1112. EINZELNORMEN DER EMRK

Art.10 EMRK

Nr.92/1

[a] Wie den Grundrechten des Grundgesetzes kommt auch den in der Europäischen Menschenrechtskonvention verbürgten Rechten über die Generalklauseln des Privatrechts eine Ausstrahlungswirkung auf private Rechtsverhältnisse zu.

[b] Kraft der in Art.10 Abs.1 EMRK garantierten grenzüberschreitenden Informationsfreiheit in Verbindung mit §242 BGB kann ein ausländischer Mieter vom Vermieter die Duldung einer eigenen Parabolantenne verlangen, wenn anders dem Mieter der Empfang von Fernsehprogrammen aus seinem Heimatstaat nicht möglich ist.

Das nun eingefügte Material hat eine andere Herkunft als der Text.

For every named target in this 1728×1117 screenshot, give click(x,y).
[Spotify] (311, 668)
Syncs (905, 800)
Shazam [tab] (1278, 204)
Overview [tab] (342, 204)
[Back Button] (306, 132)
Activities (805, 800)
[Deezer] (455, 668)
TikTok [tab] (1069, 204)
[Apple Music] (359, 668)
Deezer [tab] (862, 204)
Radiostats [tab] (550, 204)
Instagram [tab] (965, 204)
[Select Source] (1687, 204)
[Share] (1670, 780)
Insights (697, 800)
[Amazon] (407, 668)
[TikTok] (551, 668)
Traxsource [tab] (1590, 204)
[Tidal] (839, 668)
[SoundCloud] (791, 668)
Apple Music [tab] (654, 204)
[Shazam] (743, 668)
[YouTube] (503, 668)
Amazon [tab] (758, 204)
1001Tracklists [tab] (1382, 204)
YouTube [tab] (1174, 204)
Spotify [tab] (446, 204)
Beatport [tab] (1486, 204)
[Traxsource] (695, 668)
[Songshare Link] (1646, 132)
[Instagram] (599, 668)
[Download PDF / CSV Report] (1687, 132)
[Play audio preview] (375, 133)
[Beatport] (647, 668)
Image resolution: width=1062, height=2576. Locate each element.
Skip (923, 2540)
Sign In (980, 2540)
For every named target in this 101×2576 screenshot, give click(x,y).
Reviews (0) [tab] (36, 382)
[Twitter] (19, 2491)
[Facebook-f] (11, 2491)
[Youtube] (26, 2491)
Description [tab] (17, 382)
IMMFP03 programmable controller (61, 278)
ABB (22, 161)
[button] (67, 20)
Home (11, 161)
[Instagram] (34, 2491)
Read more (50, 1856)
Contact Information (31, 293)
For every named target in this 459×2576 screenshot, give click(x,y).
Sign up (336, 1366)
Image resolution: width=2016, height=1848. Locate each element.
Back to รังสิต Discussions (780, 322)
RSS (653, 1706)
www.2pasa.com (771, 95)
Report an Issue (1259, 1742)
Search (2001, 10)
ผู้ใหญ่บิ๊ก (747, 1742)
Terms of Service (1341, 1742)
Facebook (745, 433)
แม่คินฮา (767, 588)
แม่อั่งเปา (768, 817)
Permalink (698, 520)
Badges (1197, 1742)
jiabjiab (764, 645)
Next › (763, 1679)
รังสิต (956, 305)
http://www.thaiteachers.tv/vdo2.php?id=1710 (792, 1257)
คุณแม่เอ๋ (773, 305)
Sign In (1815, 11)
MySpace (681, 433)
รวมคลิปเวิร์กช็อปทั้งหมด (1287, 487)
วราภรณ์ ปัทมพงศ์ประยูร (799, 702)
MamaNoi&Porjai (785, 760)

[a] Like the fundamental rights guaranteed by the Basic Law, the rights embodied in the European Convention on Human Rights affect private law relations by virtue of the general clauses of the German private law.

[b] By virtue of the freedom of the trans-boundary flow of information under Art.10 (1) of the European Convention on Human Rights in conjunction with sec.242 of the Civil Code, a foreign tenant has the right to demand that the landlord tolerate the tenant's installation of a satellite dish, if the tenant would otherwise have no possibility of receiving television programs from his or her home state.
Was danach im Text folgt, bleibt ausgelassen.